During the early part of medieval European history, herb medicine did not change a great deal. Much of the information which was passed down from the Greeks and Romans was maintained through the duplication of manuscripts via copying. This was often done in monasteries, which had become centralized places of knowledge.
The various monasteries that existed in Europe would often construct herb gardens based on the knowledge contained in the ancient manuscripts. However, the uses of herbal medicine were not limited to these monasteries, as many villages had herbalists who practiced folk medicine.

Many of these herbalists were women, and would often add chants and spells to their work. In fact, these female herbalists would later go on to become known as witches. One woman who played an important role in medieval herbal medicine was Hildegard of Bingen, a nun who wrote a manuscript named Causes and Cures.

In addition to Europe, the Islamic world made a number of important contributions to the development of herbal medicine. In fact, the Middle East had a herbal tradition which was much more advanced in comparison to its European counterpart.
Since the Arabs spent a great deal of time trading with both the Chinese and the Indians, they picked up a large amount of information which was related to herbal medicine, and built upon this knowledge with their own experiments.

The Arabs would go on to establish medical schools which were known as the Bimaristan, and these schools were highly advanced. Upon studying the Materia Medica, Muslim doctors begin to build on the knowledge contained in it, and doctors such as al-Dinawari was able to describe as many as 600+ plant herbs during the 9th century, while Ibn al-Baitar described 1300+ herbs.
Out of these, at least 300 discoveries were solely made by him. Many herbalists begin applying the scientific method to their research by the 13th century, and this allowed many rapid advances to be made. Al-Nabati was responsible for the introduction of empirical techniques which could be used for the identification and testing for plant medicines.

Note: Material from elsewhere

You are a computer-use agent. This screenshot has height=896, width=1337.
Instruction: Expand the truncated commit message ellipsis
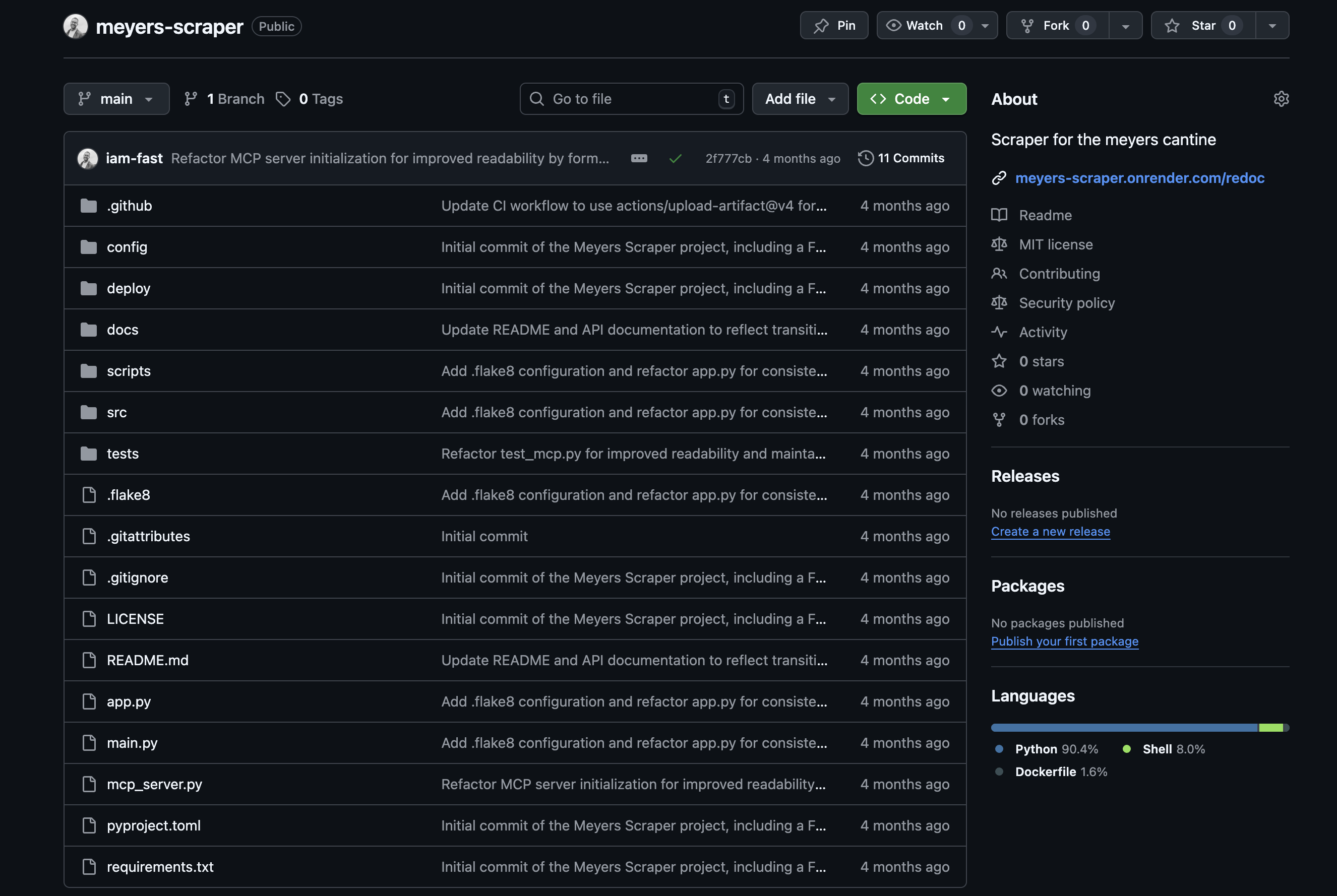coord(639,158)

This would eventually lead to the field which is today known as pharmacology. In the year 1025, another ground breaking book, The Canon of Medicine, was published, and it lists a grand total of 800 different types of drugs.
This book is considered by many historians to be the very first pharmacopoeia, and a number of additional books were written during the 11th century. Even as the university system begin to become a more dominant power in the educational world, herbal medicine continued to develop in parallel.

Herbal medicine today
While modern medicine has maintained a monopoly over curing many illnesses today, many people, both in first world and third world nations, have continued to use plants for medicinal purposes, particularly because of their low cost and ease with which they can be grown.

Additionally, the many side effects and fatalities which have resulted from the use of synthetic medicine has caused many people to take a second look at medicinal herbs.